Part 6

3.5K 192 0
                                    

'Suka'

Setelah berganti pakaian, Reova dan Alan menaruh seragam mereka di tas dan mendekati Devan yang sudah duduk bersila di atas karpet beludru dengan laptop yang menyala di depannya.

"Woy... Udah nemu temanya belum?" Tanya Alan menepuk kepala Devan sebelum duduk di atas karpet.

"Hm. Nih udah." Devan menunjukkan tema yang dia pilih.

"Krisis bahasa di Indonesia?" Ucap Reova membaca judul artikel itu. Devan mengangguk.

"Gue mah ikut aja. Asal lo yang ngerjain." Alan merebahkan diri diatas karpet beludru itu sambil memakan snack kentang yang dibelinya di minimarket depan sekolah sebelum ke rumah Devan tadi.

"Lo mah bego ya bego aja, gausah males." Ujar Devan sambil mencebik. Memang diantara mereka bertiga, yang terpintar adalah Reova, dan yang paling kurang adalah Alan. Dan kemalasan Alan dalam mengerjakan tugas membuatnya semakin bodoh.

"Terserahlah... Gue akting ga pake rumus fisika, jadi buat apa belajar."
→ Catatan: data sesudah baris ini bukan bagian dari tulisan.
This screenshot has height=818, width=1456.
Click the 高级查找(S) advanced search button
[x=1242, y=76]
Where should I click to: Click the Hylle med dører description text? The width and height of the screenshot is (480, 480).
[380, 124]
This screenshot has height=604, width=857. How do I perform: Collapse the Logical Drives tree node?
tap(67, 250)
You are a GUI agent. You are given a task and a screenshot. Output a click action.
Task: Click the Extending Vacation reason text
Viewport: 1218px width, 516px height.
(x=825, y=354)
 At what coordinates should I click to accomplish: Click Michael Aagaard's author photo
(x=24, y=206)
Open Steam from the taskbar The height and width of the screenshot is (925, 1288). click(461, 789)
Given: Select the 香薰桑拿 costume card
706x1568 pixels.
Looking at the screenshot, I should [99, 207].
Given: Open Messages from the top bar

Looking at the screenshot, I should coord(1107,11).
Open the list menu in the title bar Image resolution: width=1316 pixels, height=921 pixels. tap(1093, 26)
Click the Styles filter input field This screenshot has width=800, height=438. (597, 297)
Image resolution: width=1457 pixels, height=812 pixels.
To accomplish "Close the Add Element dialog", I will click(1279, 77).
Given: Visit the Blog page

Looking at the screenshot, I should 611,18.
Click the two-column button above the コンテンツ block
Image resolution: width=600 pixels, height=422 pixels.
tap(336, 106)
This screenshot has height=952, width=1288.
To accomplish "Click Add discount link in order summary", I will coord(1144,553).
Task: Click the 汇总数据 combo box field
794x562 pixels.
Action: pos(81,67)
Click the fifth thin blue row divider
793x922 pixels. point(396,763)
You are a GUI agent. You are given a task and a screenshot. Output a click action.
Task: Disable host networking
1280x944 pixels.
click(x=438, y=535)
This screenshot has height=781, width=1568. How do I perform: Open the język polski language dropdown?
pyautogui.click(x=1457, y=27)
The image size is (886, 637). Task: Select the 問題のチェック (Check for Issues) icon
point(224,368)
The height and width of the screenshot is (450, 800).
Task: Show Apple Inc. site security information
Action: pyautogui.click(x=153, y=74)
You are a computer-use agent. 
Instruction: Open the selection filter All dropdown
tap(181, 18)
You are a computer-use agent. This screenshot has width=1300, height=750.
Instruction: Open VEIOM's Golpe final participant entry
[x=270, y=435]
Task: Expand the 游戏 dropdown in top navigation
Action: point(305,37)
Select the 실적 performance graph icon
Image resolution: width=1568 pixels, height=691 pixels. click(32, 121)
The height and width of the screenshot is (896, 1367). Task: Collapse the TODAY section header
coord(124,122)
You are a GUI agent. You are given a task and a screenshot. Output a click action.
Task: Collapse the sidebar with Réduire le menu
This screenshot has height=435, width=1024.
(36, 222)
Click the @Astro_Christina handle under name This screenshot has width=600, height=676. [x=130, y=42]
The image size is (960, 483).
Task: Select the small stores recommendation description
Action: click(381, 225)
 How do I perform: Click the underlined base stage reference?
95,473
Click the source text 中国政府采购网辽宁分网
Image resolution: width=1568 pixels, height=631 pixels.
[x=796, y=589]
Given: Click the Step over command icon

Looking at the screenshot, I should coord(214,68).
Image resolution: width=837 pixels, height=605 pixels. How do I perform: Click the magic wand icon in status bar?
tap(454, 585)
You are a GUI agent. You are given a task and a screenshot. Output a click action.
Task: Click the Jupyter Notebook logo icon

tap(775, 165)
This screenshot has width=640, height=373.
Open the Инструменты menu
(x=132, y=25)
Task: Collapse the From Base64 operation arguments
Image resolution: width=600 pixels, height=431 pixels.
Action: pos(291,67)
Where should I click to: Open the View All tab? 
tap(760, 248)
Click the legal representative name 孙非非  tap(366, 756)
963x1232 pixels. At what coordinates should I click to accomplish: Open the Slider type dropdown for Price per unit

"Bego. Lo nyusahin kita berdua." Ucap Devan. Alan bangkit berdiri dan melangkah ke arah tempat tidur Devan lalu merebahkan punggungnya disana. Dia tidak peduli perkataan teman temannya itu.

Selagi Alan melamun, Reova dan Devan sibuk berdiskusi mengenai kalimat dan kata kata yang cocok digunakan dalam tugas itu.

Dua jam kemudian, Devan dan Reova selesai mengerjakan tugas bahasa itu. Setelah menyimpan file tugas itu di flashdisk mereka mendengus sembari melihat ke arah seorang teman mereka yang tengah melamun sambil tiduran di tempat tidur Devan.

"Dia kenapa, sih? Dari kemaren kemaren aneh banget sikapnya." Tanya Devan pada Reova. Sebelum Reova sempat menjawab, pintu kamar Devan diketuk.

"Kak Van.... Buka dong!!!" Devan mendengus begitu mendengar suara yang begitu identik di telinganya. Suara gadis 14 tahun yang sangat senang mengganggu hidupnya.

"Bentar. Sabar, Dev." Devan melengos untuk membuka pintu kamarnya. Dan tepat di depan pintu, terlihatlah adiknya, Devi.

"Apaan?" Tanyanya. Devi nyengir sambil berkata, "Minjem spidol warna dong. Punya gue ilang. Sama minta kertas HVS polos juga. Punya gue habis. Buat tugas sekolah, Kak Van."

"Ilangin aja semua barang lo. Hidung lo sekalian. Kalo perlu nyawa lo." Devan mendengus lagi sambil mengambil HVS polos dan sekotak spidol warna.
"Eh, ada Kak Reo sama Kak Al---, Kak Alan kok ngelamun gitu. Biasanya nih ya, orang suka ngelamun itu pertanda lagi jatuh cinta." Cerocos Devi tanpa henti.

"Hhh... Bener kata gue, kan Re? Harusnya lo ilangin aja nyawa lo." Reova berdiri di depan pintu sambil melipat tangannya di depan dadanya. Meminta persetujuan pada Reova.

"Jangan dong, Kak Van. Tega banget sih. Nanti Kak Van kangen lagi sama Devi." Sahut gadis itu. Devan hanya memandang adiknya datar.

"Gue hafal jumlah spidolnya. Sampe ilang satu aja, liat nanti." Devan menyerahkan benda benda yang diminta kepada Devi sambil mengancam adiknya itu.

"Hehe... Makasih, Kak Van. Baik banget deh." Sebelum pergi, Devi berjinjit dan mencium pipi Devan, lalu kabur dengan kecepatan kilat.

"Adik lo so sweet banget deh." Kata Reova. Devan hanya mendengus. "Jelas banget dia melebih lebihkan segalanya. Kalo temen temennya dateng kesini, dia selalu memperkenalkan gue ke mereka. Akhirnya... Temen temen Devi cuma temenan gara gara dia adik gue. Tali sayang cewek itu gak peduli sama yang kayak gitu." Nada bicara Devan menjadi dewasa dan ada nada cemas di dalam suaranya.

"Lo bisa bilangin dia baik baik. Btw, tadi Devi bilang kalo orang suka ngelamun kayak Alan, berarti lagi jatuh cinta? Berarti Alan lagi jatuh cinta dong. Sama siapa emangnya?" Ucap Reova yang diakhiri pertanyaan.